IKEA are championing sustainability and upping the ante on their Buy Back scheme.
In an attempt to make the company more environmentally-friendly, IKEA launched a new recycling scheme in Australia last year where they would purchase your unwanted IKEA furniture for up to 50% of what you paid, and would then resell these items as second-hand. (Photo by Alexander Isreb from Pexels)
Well, this year they are taking it up a notch because as part of the Black Friday sales, or rather the new Green Friday initiative that began a few years back, all IKEA stores across Australia will be accepting used furniture and, in exchange, offering customers an IKEA voucher worth up to double of what they would normally be compensated.
Although not all of their iconic items can be returned in this scheme, the list is pretty extensive.
Sideboards, bookcases, shelving, small tables, dining tables, office drawers, desks, chairs, stools and some children’s products all qualify (as long as they aren’t made with upholstery fabrics). Got on old Billy bookcase that has overstayed its welcome? Why not return it for some free money? It’s a no-brainer!
So, how does the Buy-Back Friday deal work?

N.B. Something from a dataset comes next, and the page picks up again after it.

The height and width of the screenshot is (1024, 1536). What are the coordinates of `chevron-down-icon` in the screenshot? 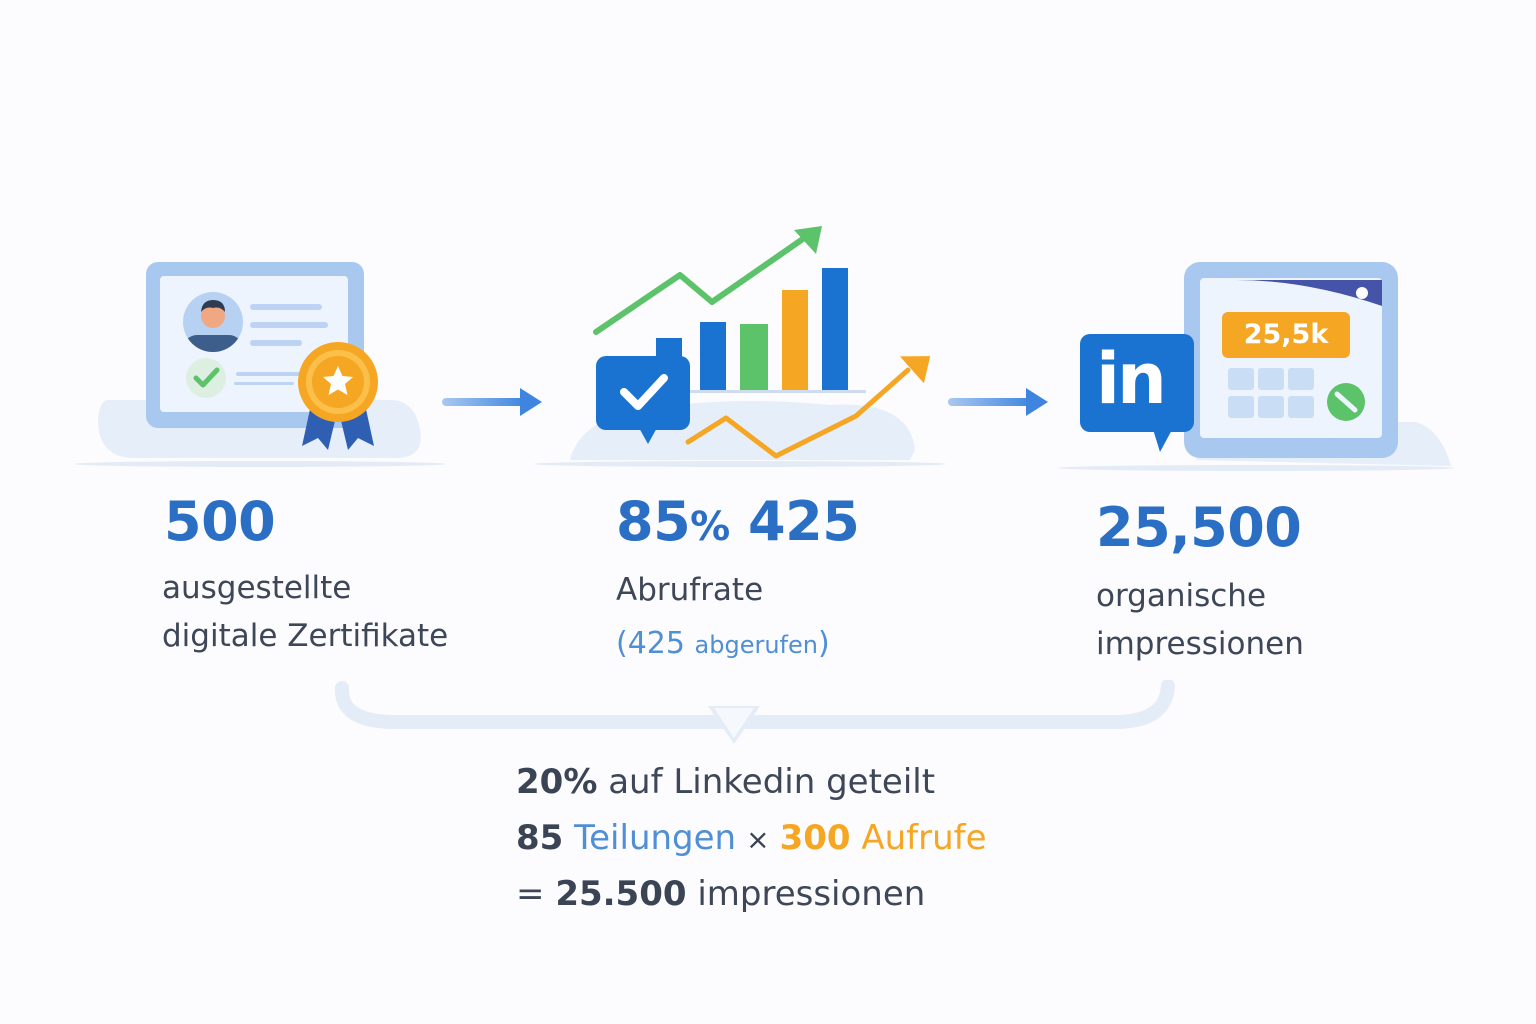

First of all, only IKEA loyalty club members are able to get double the rate back for their unwanted furniture during the Black Friday period this year. But, anybody can sign up. Do it here.
As long as the IKEA furniture is fully assembled, unmodified and clean, customers can return their used furniture to any store. And depending on the condition of the product, they can now receive up to 100% of the value, which was previously capped at only 50%. This will be in the form of an IKEA voucher to be used in-store.
For a rough estimate as to what your old IKEA furniture is worth, head over to their online calculator. But remember, it’s just an estimate and does not guarantee the price you will receive in-store.
The items returned to IKEA will be then sold as part of their ‘As-Is’ departments back to other customers at discounted prices. However, anything that isn’t sold will be donated to community projects helping those most affected by the coronavirus pandemic. Or, recycled.
Speaking of the program, which is being run in 27 countries around the world, Pia Heidenmark Cook, the group’s chief sustainability officer, has said that the Buy Back scheme is part of their continued attempt to form part of the circular economy so that we can ”eradicate waste and create a cycle of repair, reuse, refurbishment and recycling.”
Last year, IKEA was able to give 47 million recovered products a second life by repacking and reselling the items in stores.